Aslı vildanla konuştuktan sonra tekrar odasına çıkarak hızlıca kapıyı kapattı. Ferhat aslıya ters ters bakıp "Yok yok böyle olmadı. Bir daha dene belki kırarsın" dedi. Aslı "Dua et kafanda  kırmadım" dedi. Ferhat "Aslı ne bu tantana. Sence de abartmıyor musun?" dedi. Aslı "O kadından haz etmediğimi biliyorsun ve ona rağmen sesini çıkaramıyorsun. Pesss" dedi. Ferhat "Bak senin aklından ne geçiyorsa unut tamam mı! Benim de sinirimi bozma" diye bağırdı. Aslı "Öyle mi?

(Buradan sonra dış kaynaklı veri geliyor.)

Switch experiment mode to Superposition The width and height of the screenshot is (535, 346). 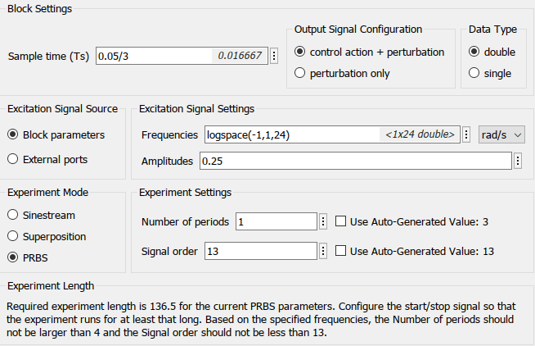tap(12, 236)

Peki kusura bakma ya, hata bende zaten." diyerek bir hışımla banyoya girdi. Ferhatta daha fazla sinirlenmeden evden ayrılıp şantiyeye gitti. İşleriyle uğraşırken dilsiz içeri girdi "Abi geçen mekanda bastığımız Zafer geldi. Seni soruyor." dedi. Ferhat "Ayağımıza kendi geldi ha? Hoşgelmiş al bakayım içeri." diye emir verdi. Zafer yanında 3 adamıyla ferhatın odasına girdi. Ferhat "Yerde ararken gökte buldum seni" dedi. Zafer ferhatın karşısına oturarak "Aramana gerek yok, haber etsen gelirdik." dedi. Ferhat "Ben zoru severim, öyle ayağına çağırmalar falan bana göre değil." dedi. Zafer "Bizim rajona ters yani?" dedi. Ferhat "Aynen öyle! Söyle bakalım derdin ne de ayağıma geldin. Hangi götüne güvenip karşıma çıktın?" diye sordu. Zafer "Bizim kimseden kaçtığımız yok! Birileri bir halt yemiş bizim üstümüze kalmış." dedi. Ferhat "Devam et" diyerek silahını çıkarıp masanın üstüne koydu. Adam "Bizim o işle bir alakamız yok. Kim yaptıysa façasını kurtarmak için bize atmış topu" dedi. Ferhat "Peki ben senin sözüne niye inanayım?" dedi. Zafer "Bizde söz şerefdir Ferhat. Az çok bilirsin." dedi. Ferhat "Senin şerefini başlattırma şimdi bana!" dedi. Adam "Hop Ferhat ağır ol! Ayıp olmuyor mu?" dedi.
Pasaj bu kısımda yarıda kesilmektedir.